«Если будешь там со своими бандеровцами… Смотри, со своей головой назад отсюда не уедешь», — сказал мне старик Иламаз шесть лет назад.
И шесть лет ровно я в его доме не появлялся. Мало ли что.
Сегодня я впервые переступил его порог. Недовольство забыто, мы снова друзья. Но память о сказанном, о прочувствованном холодке на спине осталась.
Вендетта (по-свански «лицври») и медиаторы из числа старейшин —(«махшви») — вот два слова из сванского лексикона, которым меня и обучил старик Иламаз, озабоченный «бандеровцами» на моей родине, кажется, больше, чем потенциальной «вендеттой» на собственной.

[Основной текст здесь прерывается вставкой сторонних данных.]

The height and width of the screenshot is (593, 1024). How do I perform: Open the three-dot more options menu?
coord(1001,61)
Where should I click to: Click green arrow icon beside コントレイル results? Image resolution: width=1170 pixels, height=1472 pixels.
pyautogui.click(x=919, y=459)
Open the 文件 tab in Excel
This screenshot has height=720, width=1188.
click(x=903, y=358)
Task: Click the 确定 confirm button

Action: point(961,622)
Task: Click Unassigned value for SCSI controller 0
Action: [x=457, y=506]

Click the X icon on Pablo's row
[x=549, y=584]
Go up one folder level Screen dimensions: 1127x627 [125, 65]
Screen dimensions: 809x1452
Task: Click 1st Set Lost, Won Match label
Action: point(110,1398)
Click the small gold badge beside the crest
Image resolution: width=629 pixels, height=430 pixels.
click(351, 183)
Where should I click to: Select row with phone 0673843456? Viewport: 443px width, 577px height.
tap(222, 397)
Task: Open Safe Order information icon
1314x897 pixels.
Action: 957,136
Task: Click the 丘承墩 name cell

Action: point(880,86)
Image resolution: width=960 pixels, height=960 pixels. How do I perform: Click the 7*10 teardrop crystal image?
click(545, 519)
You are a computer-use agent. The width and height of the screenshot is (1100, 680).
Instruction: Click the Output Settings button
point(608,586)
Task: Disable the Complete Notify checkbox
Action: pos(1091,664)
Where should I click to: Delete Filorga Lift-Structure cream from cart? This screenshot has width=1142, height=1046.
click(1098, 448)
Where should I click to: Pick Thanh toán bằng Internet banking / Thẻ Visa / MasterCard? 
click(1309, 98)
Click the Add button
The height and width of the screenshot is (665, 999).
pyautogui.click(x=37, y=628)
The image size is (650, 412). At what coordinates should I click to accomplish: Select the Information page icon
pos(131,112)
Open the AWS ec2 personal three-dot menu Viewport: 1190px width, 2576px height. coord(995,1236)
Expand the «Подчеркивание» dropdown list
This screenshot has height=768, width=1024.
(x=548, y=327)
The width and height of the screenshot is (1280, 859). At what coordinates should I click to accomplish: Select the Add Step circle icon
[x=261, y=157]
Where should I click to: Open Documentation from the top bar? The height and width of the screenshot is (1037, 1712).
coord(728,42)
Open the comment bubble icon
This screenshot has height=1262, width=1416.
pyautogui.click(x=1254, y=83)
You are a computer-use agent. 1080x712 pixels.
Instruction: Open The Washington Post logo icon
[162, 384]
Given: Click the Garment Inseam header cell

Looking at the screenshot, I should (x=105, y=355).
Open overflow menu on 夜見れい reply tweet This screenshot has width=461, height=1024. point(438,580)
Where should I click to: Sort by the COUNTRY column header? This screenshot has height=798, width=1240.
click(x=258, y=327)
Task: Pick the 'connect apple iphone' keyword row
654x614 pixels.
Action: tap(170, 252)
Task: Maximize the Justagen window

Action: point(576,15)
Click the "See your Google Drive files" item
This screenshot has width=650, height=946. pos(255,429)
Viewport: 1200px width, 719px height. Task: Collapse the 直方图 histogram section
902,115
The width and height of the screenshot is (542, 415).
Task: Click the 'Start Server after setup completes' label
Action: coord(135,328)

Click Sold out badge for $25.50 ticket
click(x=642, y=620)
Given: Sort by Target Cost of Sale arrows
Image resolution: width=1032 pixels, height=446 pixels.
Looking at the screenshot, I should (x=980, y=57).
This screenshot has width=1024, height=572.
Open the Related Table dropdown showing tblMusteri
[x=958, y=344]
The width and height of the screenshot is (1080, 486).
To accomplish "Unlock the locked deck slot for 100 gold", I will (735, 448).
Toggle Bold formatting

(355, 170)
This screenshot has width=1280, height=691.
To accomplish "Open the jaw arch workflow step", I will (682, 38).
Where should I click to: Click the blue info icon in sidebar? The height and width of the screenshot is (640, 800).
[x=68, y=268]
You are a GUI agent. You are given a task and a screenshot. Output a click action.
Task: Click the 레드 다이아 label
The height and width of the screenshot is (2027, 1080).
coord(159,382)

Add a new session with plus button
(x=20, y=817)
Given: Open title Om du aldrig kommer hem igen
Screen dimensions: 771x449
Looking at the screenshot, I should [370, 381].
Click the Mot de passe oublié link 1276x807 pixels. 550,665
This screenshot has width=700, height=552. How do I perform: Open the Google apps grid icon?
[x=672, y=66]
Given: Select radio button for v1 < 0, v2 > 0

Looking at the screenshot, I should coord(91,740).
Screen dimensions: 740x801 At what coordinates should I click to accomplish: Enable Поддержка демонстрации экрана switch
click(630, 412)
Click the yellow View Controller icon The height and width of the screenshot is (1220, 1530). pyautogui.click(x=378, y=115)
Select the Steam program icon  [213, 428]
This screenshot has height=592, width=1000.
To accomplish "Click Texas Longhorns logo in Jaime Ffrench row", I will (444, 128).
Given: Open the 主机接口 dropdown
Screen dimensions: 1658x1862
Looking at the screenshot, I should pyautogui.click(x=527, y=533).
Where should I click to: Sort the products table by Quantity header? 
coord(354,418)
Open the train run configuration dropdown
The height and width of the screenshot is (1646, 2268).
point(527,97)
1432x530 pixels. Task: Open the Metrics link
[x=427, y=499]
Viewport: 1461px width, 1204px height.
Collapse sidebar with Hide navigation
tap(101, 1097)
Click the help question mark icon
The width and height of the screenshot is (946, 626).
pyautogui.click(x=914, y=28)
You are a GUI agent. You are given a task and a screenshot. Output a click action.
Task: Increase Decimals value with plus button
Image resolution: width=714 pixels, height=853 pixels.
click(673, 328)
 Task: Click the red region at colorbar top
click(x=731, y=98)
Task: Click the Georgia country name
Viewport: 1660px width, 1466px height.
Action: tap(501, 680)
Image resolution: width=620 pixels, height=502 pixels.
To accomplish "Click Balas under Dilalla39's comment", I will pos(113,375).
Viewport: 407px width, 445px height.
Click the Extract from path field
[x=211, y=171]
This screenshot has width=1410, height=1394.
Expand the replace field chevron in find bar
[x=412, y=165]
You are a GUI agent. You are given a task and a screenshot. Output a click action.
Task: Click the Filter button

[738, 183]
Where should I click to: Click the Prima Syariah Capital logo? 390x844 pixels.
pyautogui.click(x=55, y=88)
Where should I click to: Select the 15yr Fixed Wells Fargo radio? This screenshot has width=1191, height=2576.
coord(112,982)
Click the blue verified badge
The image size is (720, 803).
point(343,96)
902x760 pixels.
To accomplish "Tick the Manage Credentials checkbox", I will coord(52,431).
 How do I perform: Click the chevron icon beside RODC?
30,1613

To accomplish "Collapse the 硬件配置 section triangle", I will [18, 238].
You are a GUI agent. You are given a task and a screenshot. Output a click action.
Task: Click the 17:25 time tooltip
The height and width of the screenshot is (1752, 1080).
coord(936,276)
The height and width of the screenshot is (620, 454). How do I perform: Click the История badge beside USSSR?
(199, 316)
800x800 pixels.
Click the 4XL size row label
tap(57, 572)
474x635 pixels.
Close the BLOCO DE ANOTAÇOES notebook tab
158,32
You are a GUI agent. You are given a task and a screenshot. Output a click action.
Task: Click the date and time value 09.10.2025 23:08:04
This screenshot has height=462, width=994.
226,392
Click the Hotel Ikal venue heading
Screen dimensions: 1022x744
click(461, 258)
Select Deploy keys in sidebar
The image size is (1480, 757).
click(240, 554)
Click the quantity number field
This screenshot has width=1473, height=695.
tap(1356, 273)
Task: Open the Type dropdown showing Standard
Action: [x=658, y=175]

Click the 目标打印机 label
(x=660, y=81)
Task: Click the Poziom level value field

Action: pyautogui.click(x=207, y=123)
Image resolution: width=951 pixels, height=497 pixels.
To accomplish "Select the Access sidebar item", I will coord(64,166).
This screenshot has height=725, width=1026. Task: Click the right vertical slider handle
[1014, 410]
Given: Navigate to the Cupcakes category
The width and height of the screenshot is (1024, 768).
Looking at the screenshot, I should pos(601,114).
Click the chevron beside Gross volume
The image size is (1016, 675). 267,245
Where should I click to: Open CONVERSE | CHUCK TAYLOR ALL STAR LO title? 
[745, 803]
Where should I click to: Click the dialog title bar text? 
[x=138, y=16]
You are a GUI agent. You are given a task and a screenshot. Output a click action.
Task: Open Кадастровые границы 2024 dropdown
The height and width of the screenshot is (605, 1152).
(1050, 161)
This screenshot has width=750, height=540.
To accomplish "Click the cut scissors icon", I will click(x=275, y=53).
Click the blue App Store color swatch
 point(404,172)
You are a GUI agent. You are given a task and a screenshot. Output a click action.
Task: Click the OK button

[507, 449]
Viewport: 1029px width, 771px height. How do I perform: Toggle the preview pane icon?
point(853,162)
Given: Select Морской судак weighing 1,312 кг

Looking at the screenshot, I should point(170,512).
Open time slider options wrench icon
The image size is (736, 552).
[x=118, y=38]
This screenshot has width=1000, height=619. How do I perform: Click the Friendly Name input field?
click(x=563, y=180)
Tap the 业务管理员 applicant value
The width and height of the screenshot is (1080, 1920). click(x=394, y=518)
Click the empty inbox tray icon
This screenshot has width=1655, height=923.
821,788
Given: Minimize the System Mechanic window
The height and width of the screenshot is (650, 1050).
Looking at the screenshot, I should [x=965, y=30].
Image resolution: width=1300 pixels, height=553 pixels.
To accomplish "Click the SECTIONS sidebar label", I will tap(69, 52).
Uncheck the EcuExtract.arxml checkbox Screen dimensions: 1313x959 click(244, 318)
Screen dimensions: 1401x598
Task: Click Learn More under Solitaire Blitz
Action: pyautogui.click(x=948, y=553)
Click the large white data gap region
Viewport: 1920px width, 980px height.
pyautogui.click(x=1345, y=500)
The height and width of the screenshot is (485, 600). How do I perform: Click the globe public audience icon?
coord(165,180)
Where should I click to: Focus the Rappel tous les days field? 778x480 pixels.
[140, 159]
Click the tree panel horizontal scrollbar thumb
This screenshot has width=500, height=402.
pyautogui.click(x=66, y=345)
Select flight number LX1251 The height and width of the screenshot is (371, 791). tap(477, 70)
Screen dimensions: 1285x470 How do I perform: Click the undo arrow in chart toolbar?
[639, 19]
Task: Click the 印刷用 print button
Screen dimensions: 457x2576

Как-то раз я спросил этого махшви о кровных счетах.
Сколько быков давали раньше вместо отступного, если проливалась кровь мужчины? А сколько — если женщины? Как решались такие споры, если стороны все же пытались пойти на мировую? Как долго может тянуться спор?
Любопытно, что женщины здесь часто сами выступали медиаторами, или махшви, становясь одними из наиболее эффективных третейских судей: неприкосновенные, согласно традиции, они могли останавливать споры, разнимая конфликтующие стороны.
«Женщина — неприкосновенное здесь. Убить женщину? Для свана это бесчестье. Не принято у сванов это — иначе над мужчиной будут все смеяться! Если же медиаторы мирили две семьи, то за убитого мужчину платили 20 быков, а за женщину — 40 быков обязан был бы виновник отдать».
Преподаватель русского языка и один из самых уважаемых махшви этого края, старик Иламаз всегда был противником сделок на крови.
«За кровь должна быть кровь. Или примирение — безо всяких откупов», — сухо отвечал он.
Сванетия — это как итальянская Сицилия. Здесь в каменных башнях привыкли прятаться от соседей, связанных узами кровной мести. Делали это те же люди, что еще вчера сообща встречали общих врагов.